Bank Central Asia Tbk
BBCA · Indonesia
Collects cash deposits from Indonesians through a sprawling ATM and branch network, then lends that money out as rupiah loans.
Bank Central Asia gathers rupiah deposits through a network of 1,200 branches and over 17,000 proprietary ATMs scattered across Indonesia's islands, because in many regions cash is still the only practical way to open and maintain a banking relationship. Those deposits are the only permitted funding base for rupiah loans — Bank Indonesia's capital controls block foreign currency alternatives — so the physical reach of the ATM network directly determines how much lending the bank can do. Bank Indonesia then caps loans at 92% of the deposit base, which means every extra rupiah of lending capacity has to be unlocked by first capturing a new rupiah of deposits through a new physical location, with each location requiring its own real estate, staff, security, and island-specific cash logistics that took decades to build and cannot be replicated quickly by a competitor writing cheques. The one structural threat to that advantage is regulatory: if Bank Indonesia required the proprietary ATM network to open to rivals at a fixed interchange rate, competitors' cards would reach the same deposit relationships, and the physical network would stop being a moat and become a shared utility.

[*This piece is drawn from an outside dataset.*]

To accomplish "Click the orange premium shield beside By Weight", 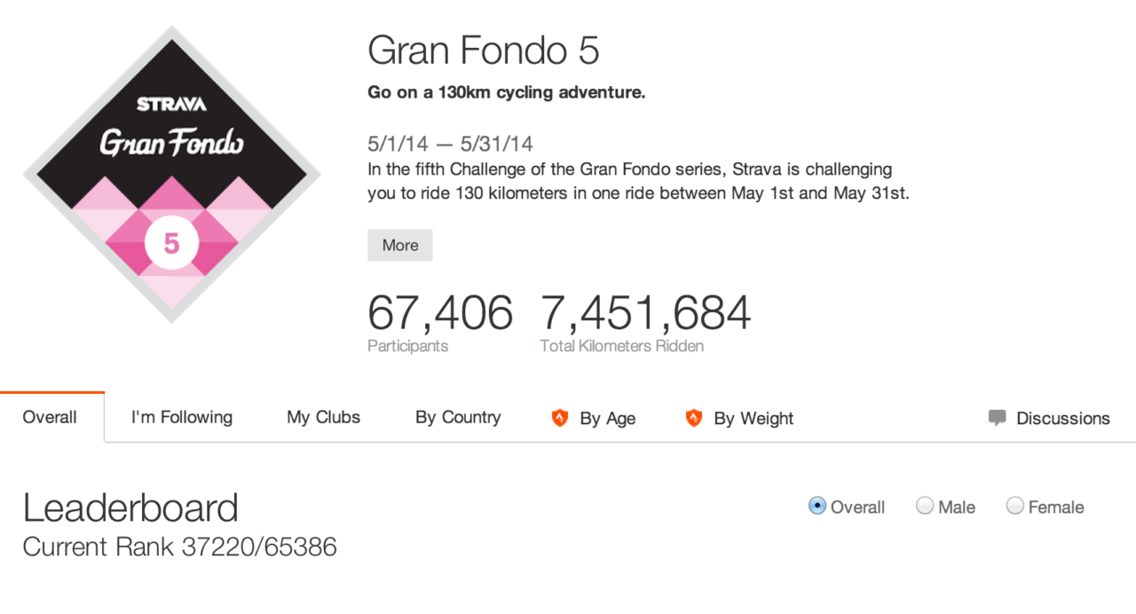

How does this company make money?
The bank's main income comes from the gap between what it pays depositors and what it charges borrowers — it pays a lower rate on rupiah deposits and charges a higher rate on loans, keeping the difference. On top of that, it earns fees each time another bank's customer uses one of its ATMs, earns a spread each time it converts rupiah into foreign currency for a customer, and collects monthly account maintenance fees from its depositors.
What makes this company hard to replace?
Large corporate customers who use the bank's cash management systems for payroll and treasury operations need months of technical testing before those systems can work with a different bank — they cannot simply move on short notice. Employees whose salaries arrive in accounts at this bank are tied to nearby branches for cash withdrawals, especially in regions where few alternatives exist. Importers using the bank's trade finance letters of credit are locked into legally binding contracts involving multiple parties that cannot be handed off to another bank while the transaction is in progress.
What limits this company?
Bank Indonesia caps loans at 92% of deposits collected — so to lend more, the bank must first gather more deposits. The only way to gather more deposits is to build more branches and ATMs. But each new location across Indonesia's dispersed islands needs its own real estate, local staff, security, and cash logistics. That physical construction process cannot be rushed, which means loan growth is only as fast as the network can physically expand.

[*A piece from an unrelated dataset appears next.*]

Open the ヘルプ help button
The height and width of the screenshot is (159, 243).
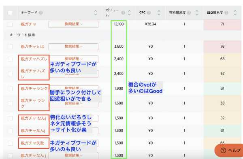tap(229, 151)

What does this company depend on?
The bank cannot operate without five things it does not control: a Bank Indonesia operating licence that permits both deposit-taking and foreign exchange dealing; physical currency supplied by Bank Indonesia to stock its ATMs and branches; connectivity to BI-RTGS, Indonesia's interbank settlement system, to move money between banks; access to the SWIFT network for international correspondent banking; and core banking software such as Oracle to process every transaction.
Who depends on this company?
Indonesian small and medium-sized businesses that rely on rupiah working capital loans would face severe credit shortages if the bank stopped lending. Indonesian households that use the bank for salary deposits and bill payments would lose their main everyday banking access. Indonesian companies that import goods and use the bank's trade finance and foreign exchange services would find it difficult or impossible to make international payments.

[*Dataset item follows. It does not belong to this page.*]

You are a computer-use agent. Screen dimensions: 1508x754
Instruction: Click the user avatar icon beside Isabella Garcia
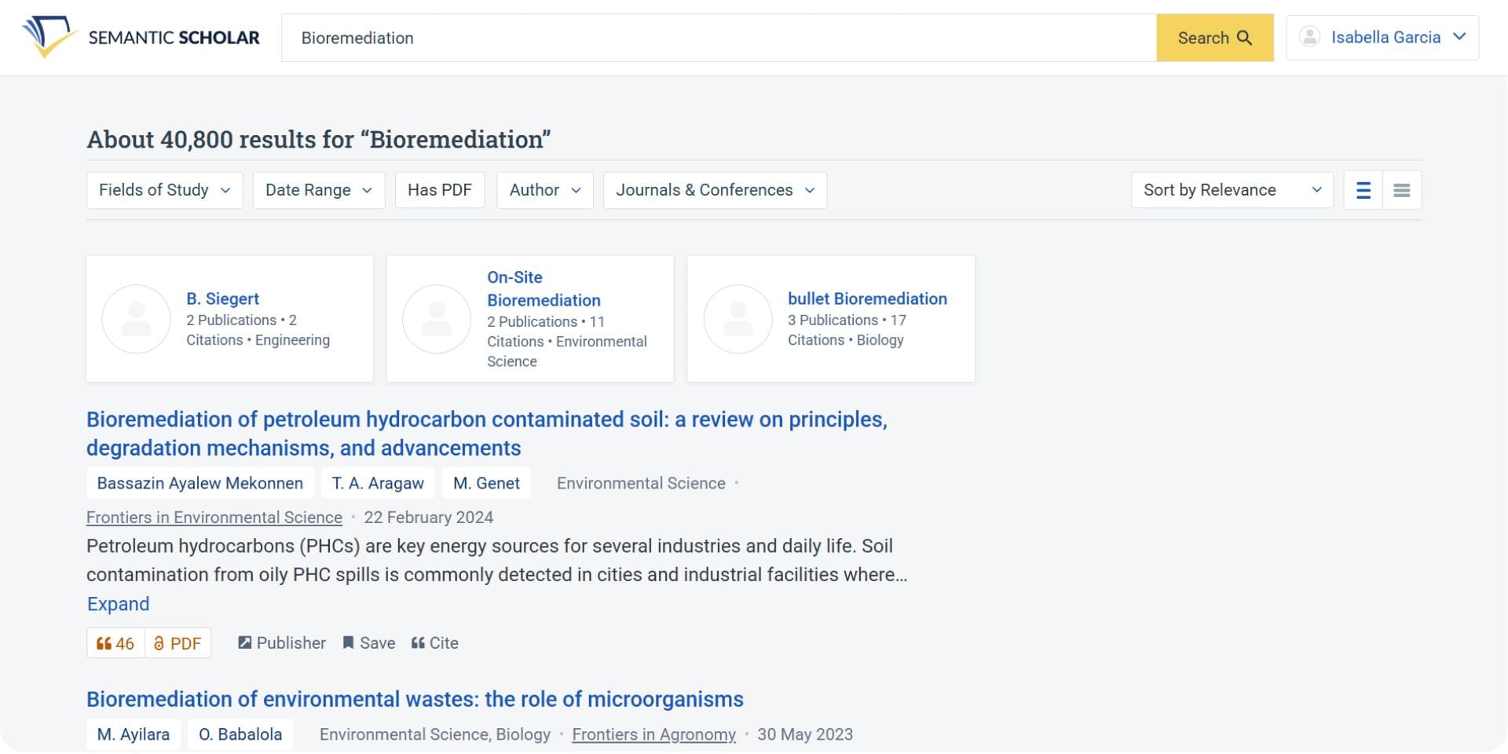(x=1309, y=37)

How does this company scale?
Digital systems — the compliance infrastructure, transaction processing, and online banking tools — get cheaper per customer as more people use them, because the same software serves a larger base with little extra cost. The branch and ATM network does not work that way: every new location on every new island still requires its own real estate, staff, security, and cash supply chain. As the bank grows, the digital side spreads costs efficiently, but physical expansion remains slow and expensive no matter how large the bank becomes.
What external forces can significantly affect this company?
When Bank Indonesia changes its monetary policy, it can raise the reserves the bank must hold against deposits, directly shrinking the pool available for lending. Indonesian government spending on infrastructure shifts where businesses borrow and how much, altering demand across the commercial loan book. ASEAN financial integration efforts could eventually allow foreign banks easier entry into Indonesia's domestic market, increasing competition for the same deposit base.
Where is this company structurally vulnerable?
If Bank Indonesia, responding to ASEAN financial integration commitments or domestic policy changes, forced the bank to open its ATM network to all competing banks' cards at a government-set fee, the exclusivity would disappear overnight. Any rival bank's customer could then access the same ATMs, turning the bank's biggest structural advantage into a shared public utility that no longer sets it apart.